▶ Texte:
···

David / Nicolas, un rétrofuturisme inspiré

Tout le monde s'arrache aujourd’hui ces deux jeunes designers et architectes d’intérieur libanais. Rencontre.

La page d’accueil du site de David Raffoul et Nicolas Moussalem a beau afficher : « Si vous êtes curieux de savoir ce que nous passons en ce moment en boucle dans notre studio, jetez un œil à notre playlist sur Spotify. (…) Et suivez-nous sur Instagram pour en apprendre plus sur nos sources d’inspiration et nos derniers projets », nous n’avons pas résisté à l’envie d’interroger directement le duo David / Nicolas.

David / Nicolas, un charme sans pareil

Nicolas Moussalem et David Raffoul, pour qui « la perfection est dans l’imperfection ».
Nicolas Moussalem et David Raffoul, pour qui « la perfection est dans l’imperfection ». Marco Pinarelli

En 2011, David Raffoul et Nicolas Moussalem établissaient le studio David/Nicolas à Beyrouth. Depuis, le duo de designers et d’architectes d’intérieur libanais séduit autant les galeries de design de collection – comme la Carpenters Workshop Gallery, qui a exposé les éditions limitées de leur collection « Constellation » –, que des éditeurs – comme Tacchini, avec le système modulaire d’assises « Victoria », Pierre Frey, avec la gamme « Verso », ou CC-tapis, avec les tapis « Plasterworks » –, sans compter nombre de clients privés. Situé au cœur du quartier de Mar Mikhael – ce hub pour créatifs ravagé par l’explosion du 4 août 2020 –, leur bel espace de la rue Pharaon, à proximité immédiate du port, a été en grande partie détruit. Il est dorénavant reconstruit, notamment grâce à House of Today, ONG et plate-forme qui éclaire le design libanais et accompagne le tandem depuis ses débuts.

À l’aube de 2022, tous deux s’apprêtent à ouvrir, après Beyrouth, à Milan, ville où l’un et l’autre viennent de s’installer, leur second bureau. Ce qui n’empêche pas David, comme un poisson dans l’eau en Italie depuis son passage à la Fabrica, l’école-laboratoire fondée par Benetton près de Trévise, de préciser : « Nous continuerons évidemment toujours à faire des allers-retours chaque mois à Beyrouth, car nous vivons vraiment entre les deux pays. On ne peut pas quitter le Liban, d’autant que nous y avons une super équipe de quatre personnes qui travaille avec nous là-bas. Nous avons besoin d’être là pour eux. »

Les assises modulables de la gamme « Verso » pour Pierre Frey.
Les assises modulables de la gamme « Verso » pour Pierre Frey. DR

À la recherche de liberté

Le flagship-store de Carine Gilson, à Bruxelles.

···

▶ Extraits de données:
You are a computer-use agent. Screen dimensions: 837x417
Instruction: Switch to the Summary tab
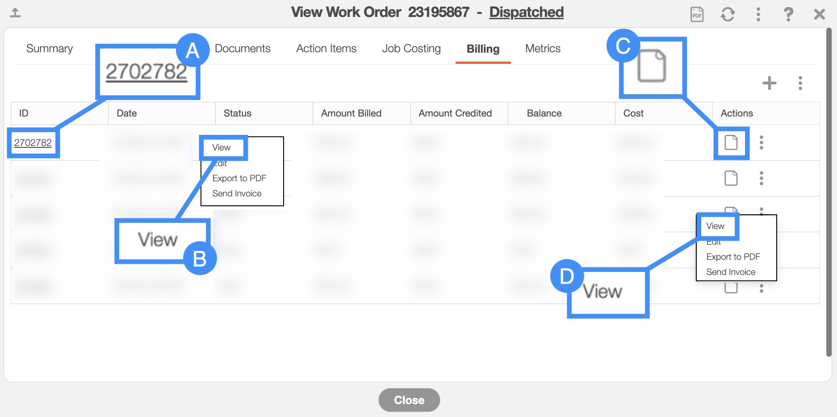point(50,49)
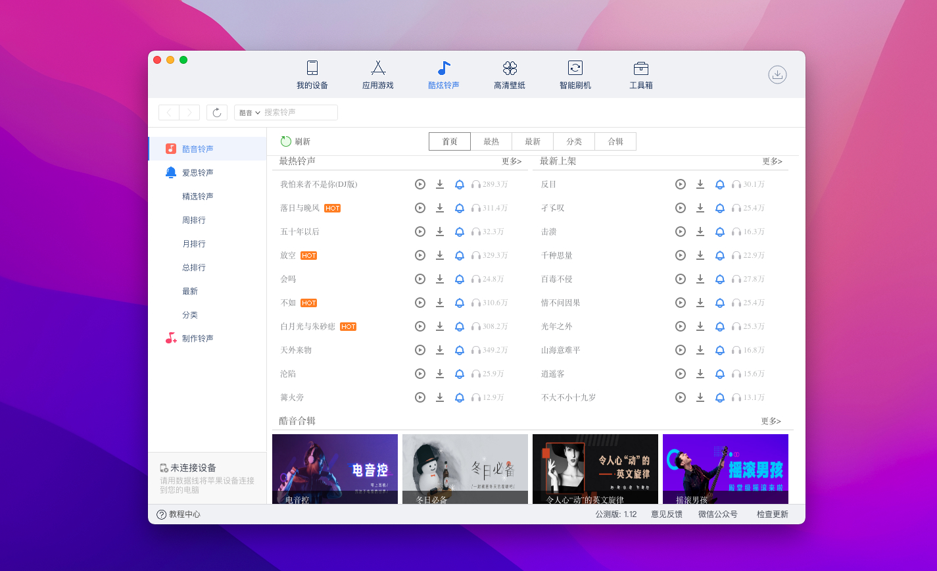Open the 摇滚男孩 album thumbnail
The height and width of the screenshot is (571, 937).
(x=725, y=468)
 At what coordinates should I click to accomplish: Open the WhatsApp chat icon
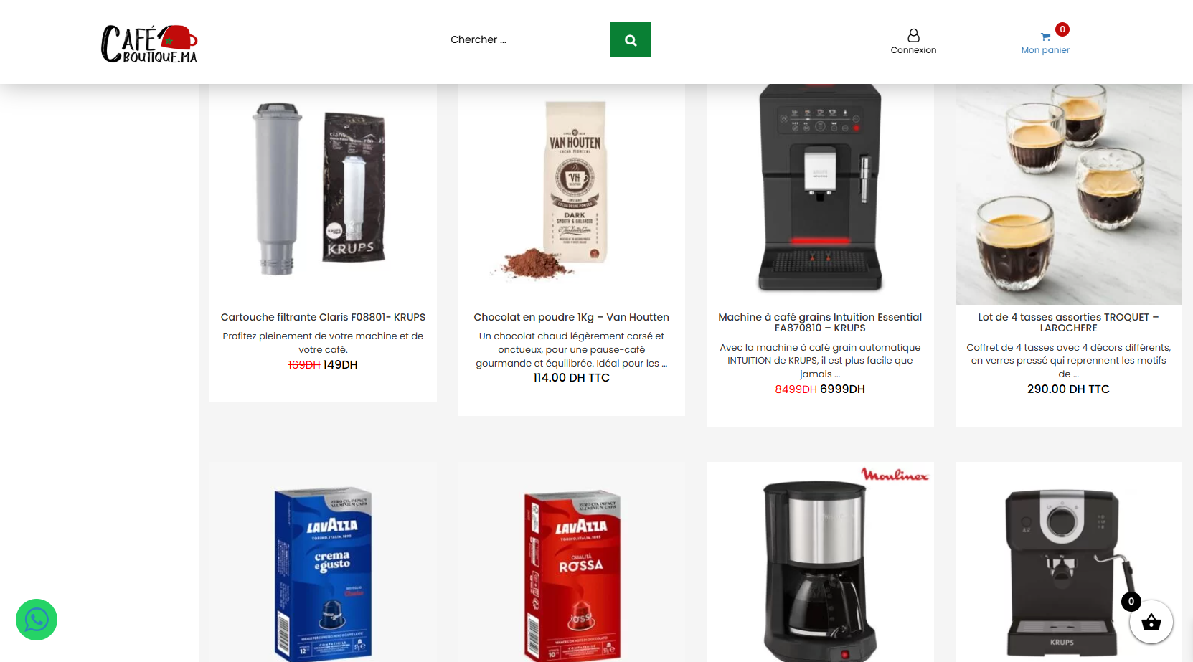(x=37, y=620)
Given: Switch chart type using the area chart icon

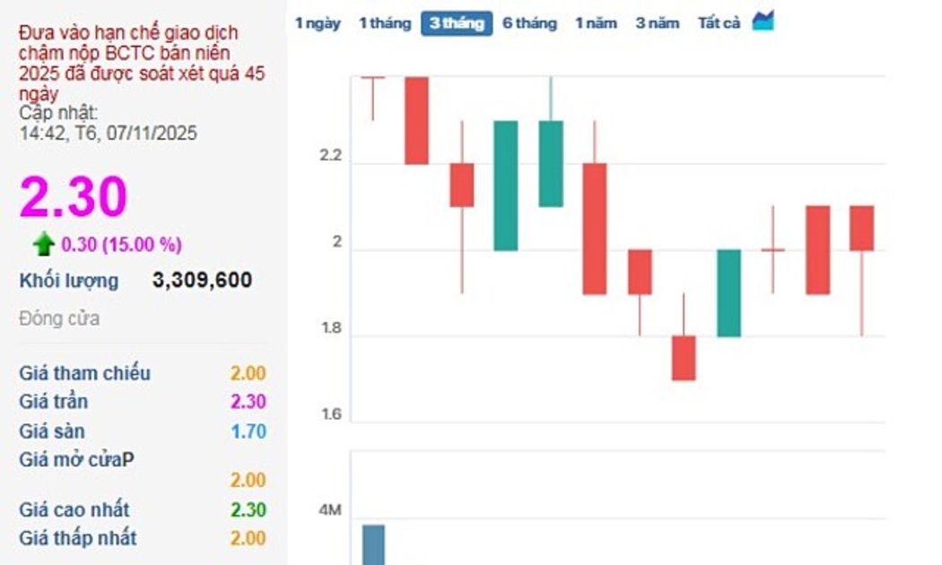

···

▶ Votre objectif:
Pourriez-vous prolonger l'article sur le studio David/Nicolas en reprenant juste après sa dernière phrase ? Ce matériel est indépendant de l'article sur le studio David/Nicolas.

▶ Problème résolu:
Le flagship-store de Carine Gilson, à Bruxelles. Frederik Vercruysse

La fluidité avec laquelle le duo navigue d’une ville à l’autre, mais aussi, au gré des projets, de Paris à New York ou à Riyad, entre autres, atteste d’un nomadisme cultivé. Autant géographique que temporel, celui-ci les pousse à aller piocher des détails esthétiques ainsi que la quintessence des attitudes lifestyle dans les décennies passées. Ce qui explique sans doute pourquoi, à leurs débuts, ils qualifiaient eux-mêmes leur style de « rétrofuturiste ». Ce scan des années 40 aux années 70, voire 80, et cette transculturalité Est-Ouest qui traverse leurs créations traduisent un non-cloisonnement, une liberté d’inspiration résolument milléniale.

Un mélange de matières

« Victoria », un système modulaire d’assises pour Tacchini, a remporté en 2021 l’Archiproducts Design Awards.
« Victoria », un système modulaire d’assises pour Tacchini, a remporté en 2021 l’Archiproducts Design Awards. DR

Parmi leurs dernières réalisations d’architecture intérieure, il faut bien sûr citer la résidence ANM, un appartement situé dans l’immeuble Beirut Terraces, signé Herzog & de Meuron, pour lequel ils ont créé de magnifiques boiseries et qui ne cesse, à juste titre, d’être partagé dans les médias et sur Instagram. Si le bois, associé ou non au laiton ou au travertin, est très présent dans leur vocabulaire esthétique depuis toujours, il s’impose ici avec une nouvelle force créative. « Le bois vit avec le temps et possède une très grande versatilité. Nos deux derniers projets d’aménagement en sont une excellente illustration. Dans l’appartement des Beirut Terraces, ce matériau est très travaillé par des artisans locaux, tandis que dans l’Orsonero Coffee at Meta, à Milan, un espace très simple pour lequel le budget était plus restreint, nous avons simplement joué avec la monocouleur du bois des panneaux », expliquent-ils.

Pour le duo, c’est une certitude : « Les projets d’architecture intérieure sont essentiels, car ils nous poussent à imaginer de nouvelles pièces de design. Nous aménageons actuellement un autre appartement à Beyrouth pour lequel nous dessinons tout un système mural, du mobilier, ainsi qu’un escalier, ce qui, à nos yeux, constitue un véritable point de rencontre entre l’architecture et le mobilier. » Une rencontre qui s’est aussi concrétisée dans l’aménagement des ascenseurs de la société Mitsulift. Et c’est avec une franchise rafraîchissante que s’impose cette conclusion : « Lorsque l’on travaille pour un client qui est très impliqué, cela suppose parfois de laisser aller. Ce n’est pas évident, mais nous croyons de plus en plus aujourd’hui que la perfection est dans l’imperfection, donc finalement cela nous va très bien. »

Le projet «META x Orsonero», un coffee shop situé à Milan.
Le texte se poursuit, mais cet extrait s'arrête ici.